Doğuştan kör olan hiçbir insanda şizofreni vakasıyla karşılaşılmamış. Ve daha çok bekar erkek hastalığı olarak görülüyor. Kadınlar erkeklere göre daha geç yaşlarda şizofren olmaktadırlar. kadınlarda özellikle negatif (kötü) şizofreni belirtileri erkeklere kıyasla çok daha az ortaya çıkar; dolayısıyla kadınlar ağır şizofren hastası olmazlar. Ağır semptomlarla seyreden hastalar umumiyetle erkektir. Ayrıca evliliğin hastalığın seyrinde koruyucu bir etkiye sahip olduğu da iddia edilmiş.

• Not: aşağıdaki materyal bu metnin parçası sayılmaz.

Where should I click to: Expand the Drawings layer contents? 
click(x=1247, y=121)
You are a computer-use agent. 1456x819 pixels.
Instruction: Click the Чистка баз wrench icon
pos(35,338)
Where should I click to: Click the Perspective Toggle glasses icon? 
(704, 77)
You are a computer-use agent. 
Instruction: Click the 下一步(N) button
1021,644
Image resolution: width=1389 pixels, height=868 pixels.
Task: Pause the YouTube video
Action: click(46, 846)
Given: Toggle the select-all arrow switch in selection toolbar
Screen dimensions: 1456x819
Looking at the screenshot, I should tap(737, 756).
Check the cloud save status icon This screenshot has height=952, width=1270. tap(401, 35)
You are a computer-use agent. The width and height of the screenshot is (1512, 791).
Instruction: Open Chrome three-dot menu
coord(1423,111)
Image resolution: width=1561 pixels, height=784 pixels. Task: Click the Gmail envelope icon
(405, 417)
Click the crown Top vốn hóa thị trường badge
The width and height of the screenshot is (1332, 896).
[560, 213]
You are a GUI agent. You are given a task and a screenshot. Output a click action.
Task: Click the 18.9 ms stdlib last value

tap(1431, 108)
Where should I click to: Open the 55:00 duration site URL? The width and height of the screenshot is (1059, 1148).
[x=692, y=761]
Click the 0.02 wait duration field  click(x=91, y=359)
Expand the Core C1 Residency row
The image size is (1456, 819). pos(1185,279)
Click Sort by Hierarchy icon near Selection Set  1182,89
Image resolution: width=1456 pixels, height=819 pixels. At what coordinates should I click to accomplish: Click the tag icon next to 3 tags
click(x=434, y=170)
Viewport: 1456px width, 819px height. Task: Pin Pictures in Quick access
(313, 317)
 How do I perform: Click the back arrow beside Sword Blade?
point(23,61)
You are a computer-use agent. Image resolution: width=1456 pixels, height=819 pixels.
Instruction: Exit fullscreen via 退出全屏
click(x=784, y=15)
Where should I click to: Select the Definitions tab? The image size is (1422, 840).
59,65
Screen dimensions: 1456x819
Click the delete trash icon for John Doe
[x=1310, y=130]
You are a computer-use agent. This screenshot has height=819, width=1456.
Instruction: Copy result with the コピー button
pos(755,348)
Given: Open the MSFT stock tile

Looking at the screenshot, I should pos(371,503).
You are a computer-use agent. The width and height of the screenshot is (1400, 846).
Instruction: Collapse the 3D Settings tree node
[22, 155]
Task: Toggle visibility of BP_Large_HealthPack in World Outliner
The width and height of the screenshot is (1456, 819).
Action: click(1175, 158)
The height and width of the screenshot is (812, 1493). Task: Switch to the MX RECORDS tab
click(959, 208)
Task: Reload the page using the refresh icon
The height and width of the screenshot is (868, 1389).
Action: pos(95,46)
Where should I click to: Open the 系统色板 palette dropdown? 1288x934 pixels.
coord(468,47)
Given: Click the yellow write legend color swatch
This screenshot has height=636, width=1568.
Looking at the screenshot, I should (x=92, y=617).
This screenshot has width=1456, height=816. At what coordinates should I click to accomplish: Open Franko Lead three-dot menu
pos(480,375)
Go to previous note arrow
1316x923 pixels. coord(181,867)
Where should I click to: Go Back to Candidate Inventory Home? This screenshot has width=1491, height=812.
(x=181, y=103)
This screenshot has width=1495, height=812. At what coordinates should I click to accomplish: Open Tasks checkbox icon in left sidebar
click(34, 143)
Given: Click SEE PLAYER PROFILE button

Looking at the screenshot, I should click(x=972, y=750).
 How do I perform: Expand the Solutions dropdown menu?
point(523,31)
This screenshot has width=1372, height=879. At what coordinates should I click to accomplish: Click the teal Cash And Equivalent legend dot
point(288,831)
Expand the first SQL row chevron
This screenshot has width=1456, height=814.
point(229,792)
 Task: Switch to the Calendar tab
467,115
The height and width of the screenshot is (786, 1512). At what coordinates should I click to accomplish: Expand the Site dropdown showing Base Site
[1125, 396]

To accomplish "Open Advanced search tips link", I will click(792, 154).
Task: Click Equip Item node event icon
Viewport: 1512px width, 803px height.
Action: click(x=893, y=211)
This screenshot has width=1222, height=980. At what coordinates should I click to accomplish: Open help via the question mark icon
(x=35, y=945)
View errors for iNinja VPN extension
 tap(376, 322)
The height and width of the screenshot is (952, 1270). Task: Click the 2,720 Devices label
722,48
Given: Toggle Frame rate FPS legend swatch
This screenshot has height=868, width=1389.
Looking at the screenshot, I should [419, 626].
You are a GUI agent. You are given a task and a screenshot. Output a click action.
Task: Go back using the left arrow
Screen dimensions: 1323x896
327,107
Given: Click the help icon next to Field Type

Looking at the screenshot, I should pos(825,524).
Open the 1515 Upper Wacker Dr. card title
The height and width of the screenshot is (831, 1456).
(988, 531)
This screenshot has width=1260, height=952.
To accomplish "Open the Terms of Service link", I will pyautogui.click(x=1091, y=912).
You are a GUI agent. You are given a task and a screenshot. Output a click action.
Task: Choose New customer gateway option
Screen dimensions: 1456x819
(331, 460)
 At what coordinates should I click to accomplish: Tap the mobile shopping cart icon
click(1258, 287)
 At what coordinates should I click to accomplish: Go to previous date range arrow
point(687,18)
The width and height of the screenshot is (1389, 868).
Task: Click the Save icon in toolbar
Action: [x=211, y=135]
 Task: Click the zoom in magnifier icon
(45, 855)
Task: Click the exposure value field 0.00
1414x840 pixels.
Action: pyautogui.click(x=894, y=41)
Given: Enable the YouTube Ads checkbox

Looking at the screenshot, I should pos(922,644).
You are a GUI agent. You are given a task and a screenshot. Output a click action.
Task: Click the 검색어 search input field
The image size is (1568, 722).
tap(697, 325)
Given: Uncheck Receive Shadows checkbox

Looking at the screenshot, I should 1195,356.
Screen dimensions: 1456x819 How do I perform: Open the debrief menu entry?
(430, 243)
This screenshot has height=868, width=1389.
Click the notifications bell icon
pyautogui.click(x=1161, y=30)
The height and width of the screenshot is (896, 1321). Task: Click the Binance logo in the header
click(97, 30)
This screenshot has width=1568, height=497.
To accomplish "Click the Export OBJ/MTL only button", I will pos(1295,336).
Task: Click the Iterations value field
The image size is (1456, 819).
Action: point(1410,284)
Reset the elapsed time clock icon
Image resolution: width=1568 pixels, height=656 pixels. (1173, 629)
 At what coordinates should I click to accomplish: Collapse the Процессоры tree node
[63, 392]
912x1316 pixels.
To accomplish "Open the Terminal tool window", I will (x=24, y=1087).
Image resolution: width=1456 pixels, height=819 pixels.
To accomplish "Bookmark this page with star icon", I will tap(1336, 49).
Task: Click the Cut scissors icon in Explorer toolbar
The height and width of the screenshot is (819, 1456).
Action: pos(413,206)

"ilk yatış tanısı şizofren olan kadın hastaların yaklaşık %30'u evlilerden oluşur. Buna karşılık ilk yatış tanısı şizofren olan erkek hastaların ancak %10'u evlidir, %90 nı bekardır. Yani erkek hastaların içinde bekarların oranı çok yüksektir. Şizofreni daha çok bekar erkeklerin hastalığıdır diyebiliriz.
Riechter'in yaklaşık 250 erkek ve 200 kadında bildirdiği oranlarda bekar erkeklerle kadınlarda şizofreninin ortalama başlangıç yaşı 30 yaş civarındadır. Bekar kadınlarda başlangıç 31 iken erkeklerde 29 dur. Evli hastalarda ise oran çok düşmektedir. Yani evlilik hastalık için koruyucu bir rol oynamaktadır.
Bekar erkek şizofrenlerde ilk hospitalizasyon hızı, her 100 000 bekar erkeğe karşı 31.3 dür. Yani yaklaşık olarak her 3000 bekar erkekten 1 tanesi şizofreni tanısıyla hospitalize edilmektedir. Bu oran, kadınlarda ; her 5000 kadın dan birinin hospitalizasyonu şeklindedir.
Evli kadın ve erkeklerin şizofreni tanısıyla ilk kez hospitalizasyonunu değerlendirecek olursak, her 40 000 evli erkekten ve her 15 000 evli kadından birisi şizofreni tanısıyla hospitalize edilmektedir. Bu durumda bekar erkekler, evli erkeklere göre 10-12 kat daha yüksek oranlarda hospitalize edilmektedir. Halbuki bekar kadınların hospitalizasyon riski evli olanlara göre ancak 3 kat daha yüksektir.
Hem kadınlarda hem de erkeklerde bekarların daha fazla hospitalize edilmesi evliliğin hastalığa karşı koruyucu bir mekanizma olmasından kaynaklanabilir."